§ **PROBLEM STATEMENT**: Check each line of the entries below for the word "computer", then state how many lines have it and nothing more.

──────── RAW DATA ────────

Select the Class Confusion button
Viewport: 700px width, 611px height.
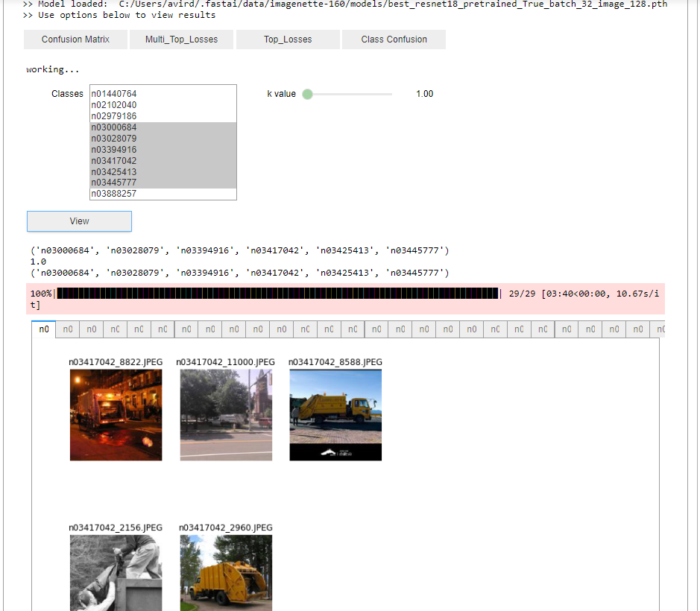[394, 39]
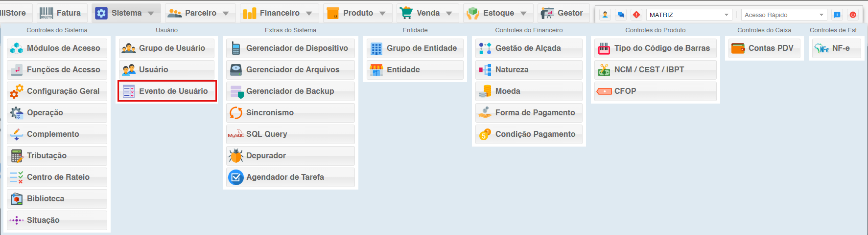868x235 pixels.
Task: Click the user profile icon in top toolbar
Action: coord(605,15)
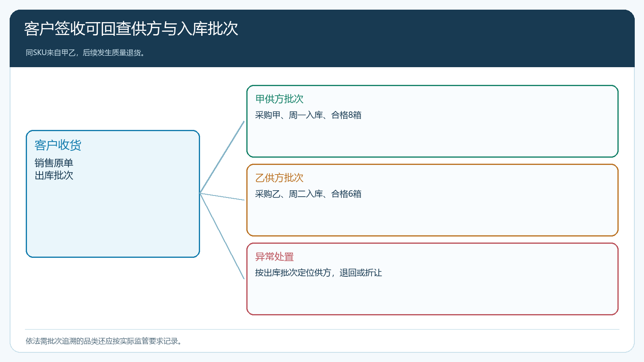Click the 销售原单 line
This screenshot has width=644, height=362.
click(54, 163)
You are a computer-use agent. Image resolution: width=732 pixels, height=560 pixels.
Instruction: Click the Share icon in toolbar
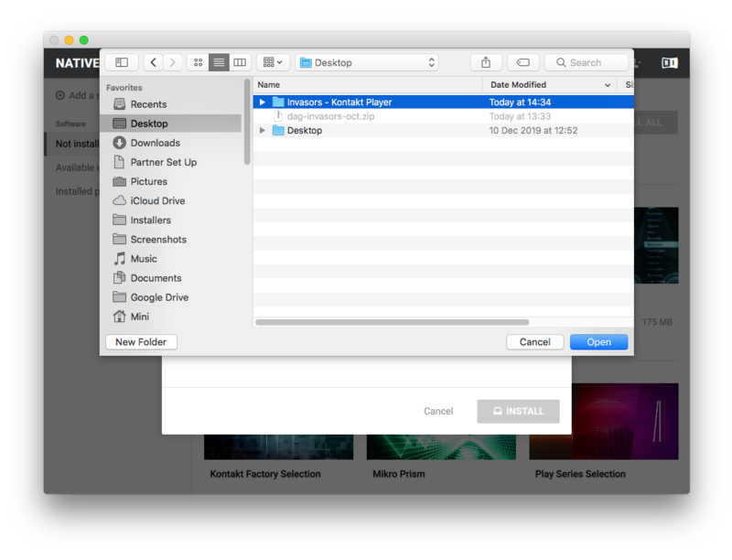coord(486,62)
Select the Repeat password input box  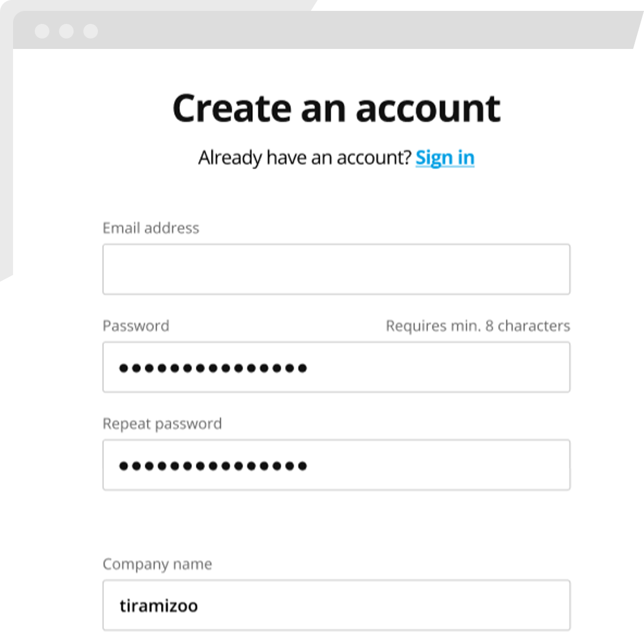(x=435, y=465)
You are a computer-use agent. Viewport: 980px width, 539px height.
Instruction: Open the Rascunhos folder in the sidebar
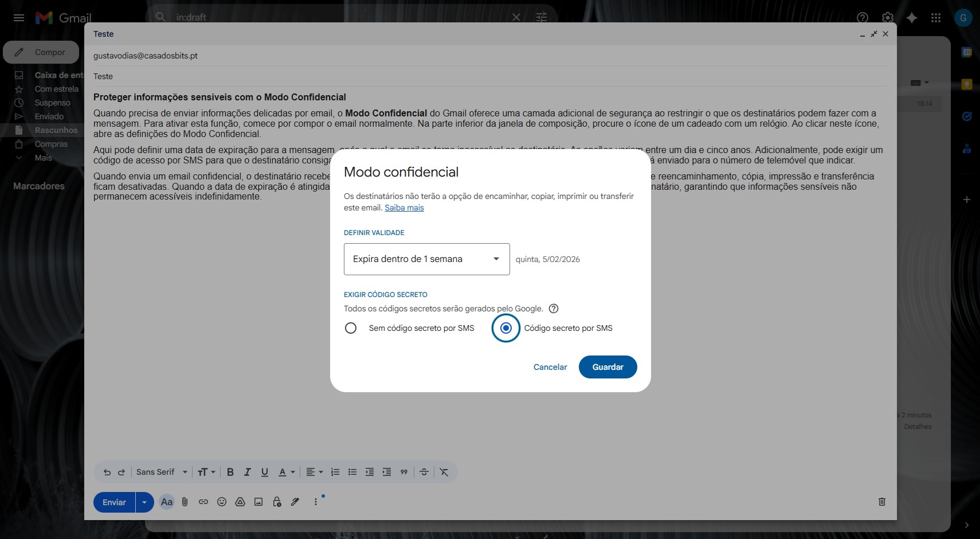click(x=56, y=130)
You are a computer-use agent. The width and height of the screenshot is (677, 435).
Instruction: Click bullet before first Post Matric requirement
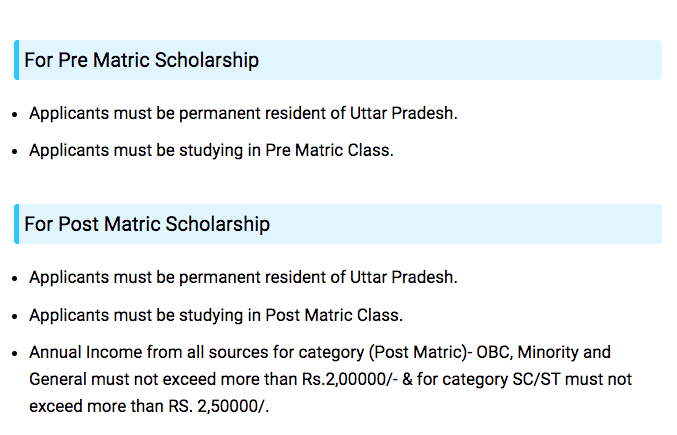(x=14, y=278)
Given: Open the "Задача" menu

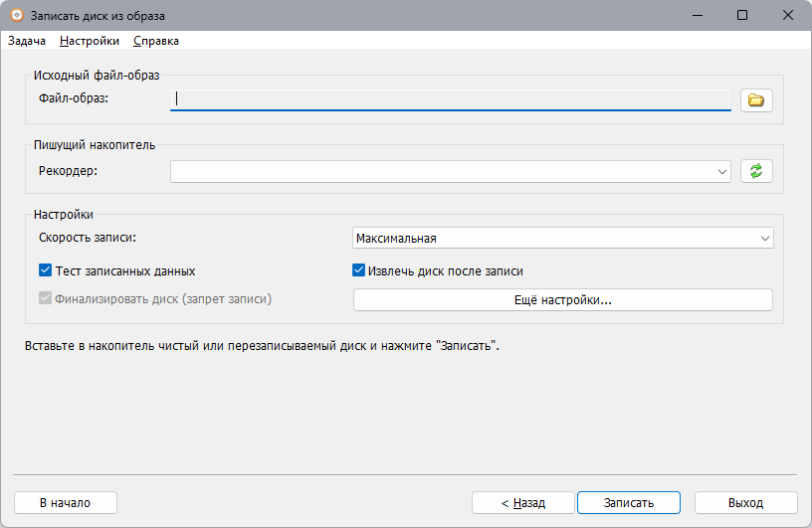Looking at the screenshot, I should (27, 41).
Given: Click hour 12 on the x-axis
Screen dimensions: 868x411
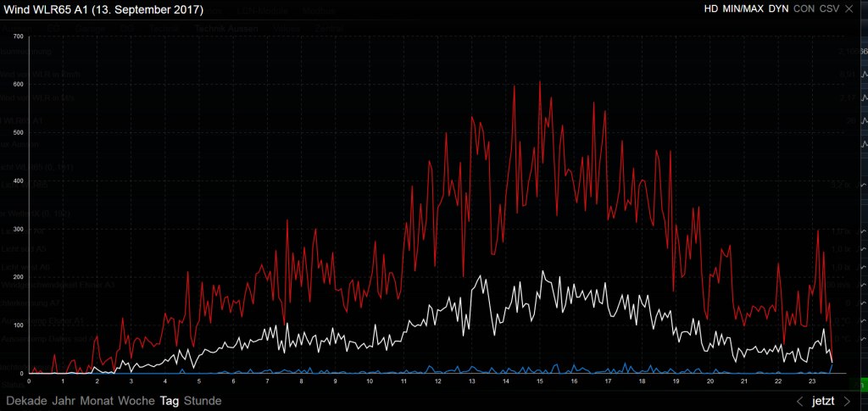Looking at the screenshot, I should point(437,380).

────────

§ **SOLUTION TO THIS PROBLEM**: 3